● **Objective**: Write out everything in the material from the line containing "Given: Switch to the Animation tab" down to the line containing "Looking at the screenshot, I should 213,75.", keeping both of those lines and copying the text without changes. Leave the pictures out.

● **Available records**:
..............................

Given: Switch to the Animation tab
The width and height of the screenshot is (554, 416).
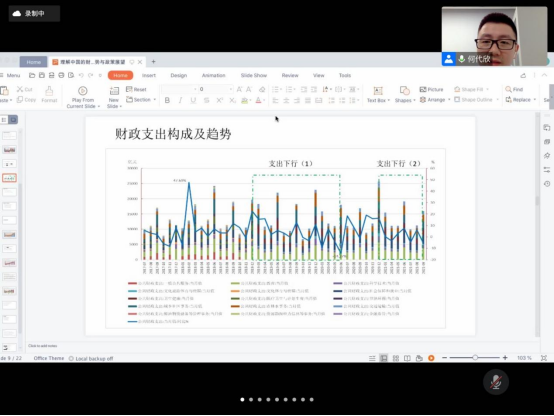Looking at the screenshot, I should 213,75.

..............................

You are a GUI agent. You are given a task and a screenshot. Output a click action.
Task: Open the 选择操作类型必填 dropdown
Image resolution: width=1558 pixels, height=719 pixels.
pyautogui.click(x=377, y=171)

..............................

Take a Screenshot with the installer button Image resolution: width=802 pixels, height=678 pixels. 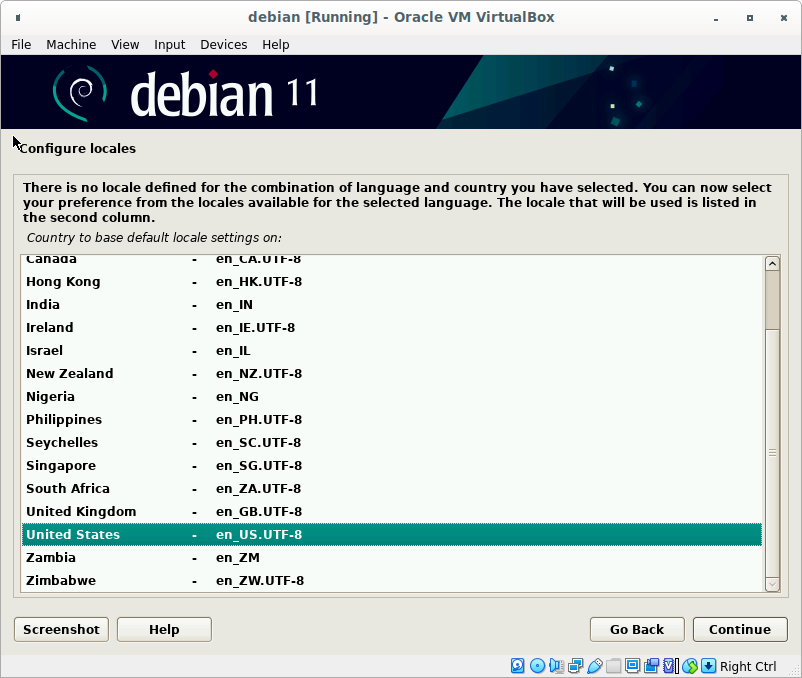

..............................

● **Answer for the task**:
Given: Switch to the Animation tab
The width and height of the screenshot is (554, 416).
Looking at the screenshot, I should 213,75.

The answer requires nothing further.